3. Graphistry Components#
Understanding Graphistry’s architecture may help you make your deployment architecture decisions:
Graphistry Core: The visualization server
GPU Visualization uploads and live sessions
Docker containers that require nvidia-docker and Nvidial Pascal or later (See GPU/OS hardware requirements)
Supports multi-GPU (single node) and GPU resource isolation
Configurable reverse proxy, TLS, and user/API key management
Graphistry Investigation Server (Optional)

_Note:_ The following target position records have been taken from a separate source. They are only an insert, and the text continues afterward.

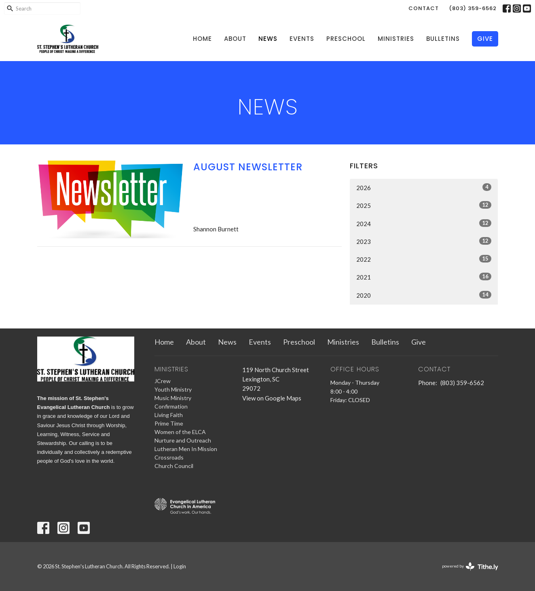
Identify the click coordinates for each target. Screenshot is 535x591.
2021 (424, 277)
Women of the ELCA (180, 431)
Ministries (396, 38)
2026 (424, 187)
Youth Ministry (173, 389)
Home (202, 38)
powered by (470, 566)
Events (302, 38)
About (235, 38)
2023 (424, 241)
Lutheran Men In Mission (185, 448)
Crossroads (169, 457)
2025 (424, 205)
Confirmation (171, 406)
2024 (424, 223)
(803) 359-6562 (473, 8)
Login (179, 566)
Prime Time (168, 423)
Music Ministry (172, 397)
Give (485, 38)
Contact (423, 8)
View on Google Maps (271, 398)
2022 (424, 259)
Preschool (346, 38)
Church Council (173, 465)
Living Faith (168, 414)
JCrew (162, 380)
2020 (424, 295)
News (267, 38)
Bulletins (443, 38)
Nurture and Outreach (182, 440)
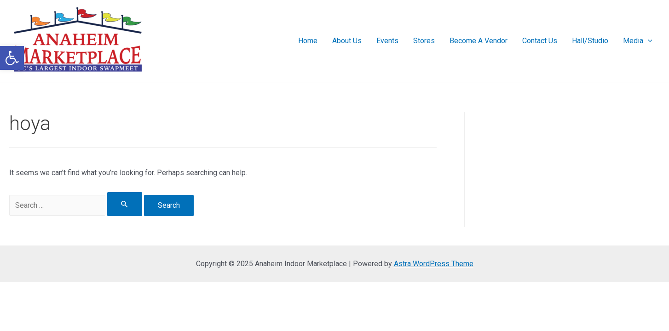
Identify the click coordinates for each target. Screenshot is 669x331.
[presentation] (647, 41)
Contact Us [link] (539, 40)
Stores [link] (424, 40)
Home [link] (307, 40)
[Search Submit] (124, 204)
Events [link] (387, 40)
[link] (12, 58)
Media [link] (637, 41)
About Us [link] (347, 40)
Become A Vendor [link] (479, 40)
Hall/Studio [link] (590, 40)
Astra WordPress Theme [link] (433, 263)
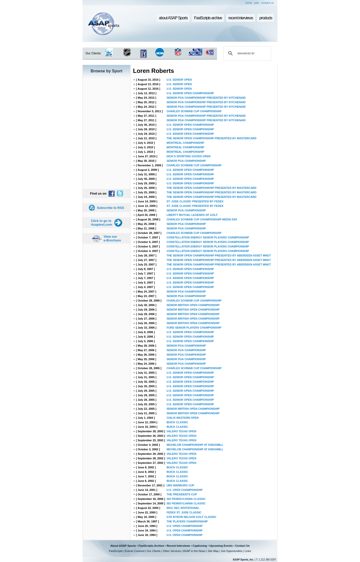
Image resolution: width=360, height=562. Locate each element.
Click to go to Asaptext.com (101, 222)
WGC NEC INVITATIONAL (183, 507)
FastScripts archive (208, 18)
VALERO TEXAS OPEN (181, 431)
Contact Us (242, 545)
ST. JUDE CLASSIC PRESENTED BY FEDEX (195, 201)
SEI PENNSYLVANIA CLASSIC (186, 498)
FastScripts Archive (151, 545)
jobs (256, 2)
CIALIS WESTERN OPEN (182, 417)
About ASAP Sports (123, 545)
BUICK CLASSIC (177, 422)
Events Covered (134, 550)
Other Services (172, 550)
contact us (267, 2)
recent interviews (240, 18)
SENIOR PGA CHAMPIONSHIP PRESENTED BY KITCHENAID (206, 97)
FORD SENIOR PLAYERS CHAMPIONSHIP (193, 327)
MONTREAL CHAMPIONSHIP (185, 142)
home (248, 2)
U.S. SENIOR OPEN (179, 79)
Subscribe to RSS (110, 208)
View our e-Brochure (112, 238)
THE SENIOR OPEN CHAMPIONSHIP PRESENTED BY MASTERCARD (211, 138)
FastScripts (116, 550)
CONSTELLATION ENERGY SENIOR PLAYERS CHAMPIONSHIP (207, 237)
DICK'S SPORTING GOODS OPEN (188, 156)
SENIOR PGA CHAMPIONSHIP (186, 160)
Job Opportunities (231, 550)
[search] (247, 53)
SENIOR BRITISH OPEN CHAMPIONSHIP (193, 305)
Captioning (199, 545)
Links (247, 550)
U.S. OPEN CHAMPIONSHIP (184, 489)
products (265, 18)
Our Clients (153, 550)
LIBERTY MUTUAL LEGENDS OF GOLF (192, 214)
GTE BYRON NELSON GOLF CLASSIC (191, 516)
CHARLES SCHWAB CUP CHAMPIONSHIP (194, 111)
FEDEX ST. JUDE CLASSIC (183, 512)
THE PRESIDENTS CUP (181, 494)
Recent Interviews (178, 545)
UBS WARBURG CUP (180, 485)
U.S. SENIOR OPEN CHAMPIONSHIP (190, 93)
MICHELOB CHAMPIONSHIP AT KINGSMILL (194, 444)
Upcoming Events (221, 545)
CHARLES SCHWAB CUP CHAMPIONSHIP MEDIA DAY (201, 219)
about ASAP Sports (173, 18)
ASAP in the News (194, 550)
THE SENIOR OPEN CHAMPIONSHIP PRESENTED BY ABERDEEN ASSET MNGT (218, 255)
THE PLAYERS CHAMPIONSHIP (187, 521)
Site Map (213, 550)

Installed as part of Graphistry Core
Investigation templates
Investigation cases, with embedded visualizations/sessions
Connectors: Pushdown queries over DB/API connectors
Deep linkable: External systems (Splunk, dashboards, emails, …) can be configured with links into Graphistry views and workflows
Graphistry Data Bridge (Optional)
Standalone docker-based server (See Graphistry Data Bridge)
Enables individual Investigation Server connectors to proxy through a jump server
Useful for bridging Graphistry cloud with on-prem data sources when simpler alternatives do not suffice
Graphistry API
Used by external web apps, notebook servers, etc.
Communicates via language-neutral REST APIs and Graphistry-provided per-language convenience libraries
Data Science Notebooks
Jupyter is installed as part of Graphistry Core
External notebooks may also be used via Graphistry API
4. Planning for Multi-Year and RAPIDS Scaleout#
Graphistry helped start and integrates the growing RAPIDS GPU computing ecosystem. Many Graphistry deployments work fine with only Graphistry on one GPU and using its connectors to CPU infrastructure, and horizontally or vertically scaling as the number of analysts increases. However, as RAPIDS matures and is able to do more, the new usage modes benefit from a different kind of planning.
Graphistry and RAPIDS are increasingly able to connect to any data source, including flatfiles, and support multi-GPU + multi-node compute over them. Instead of planning in terms of the number of concurrent analyst sessions as in standard Graphistry, it becomes useful to consider the total raw data size or the size of the typical data extract. GPUs work best when all the data fits in GPU memory, or for larger datasets, when big network connections or multiple smaller ones are made available. It is still the early days, so we recommend discussing with a member of our team.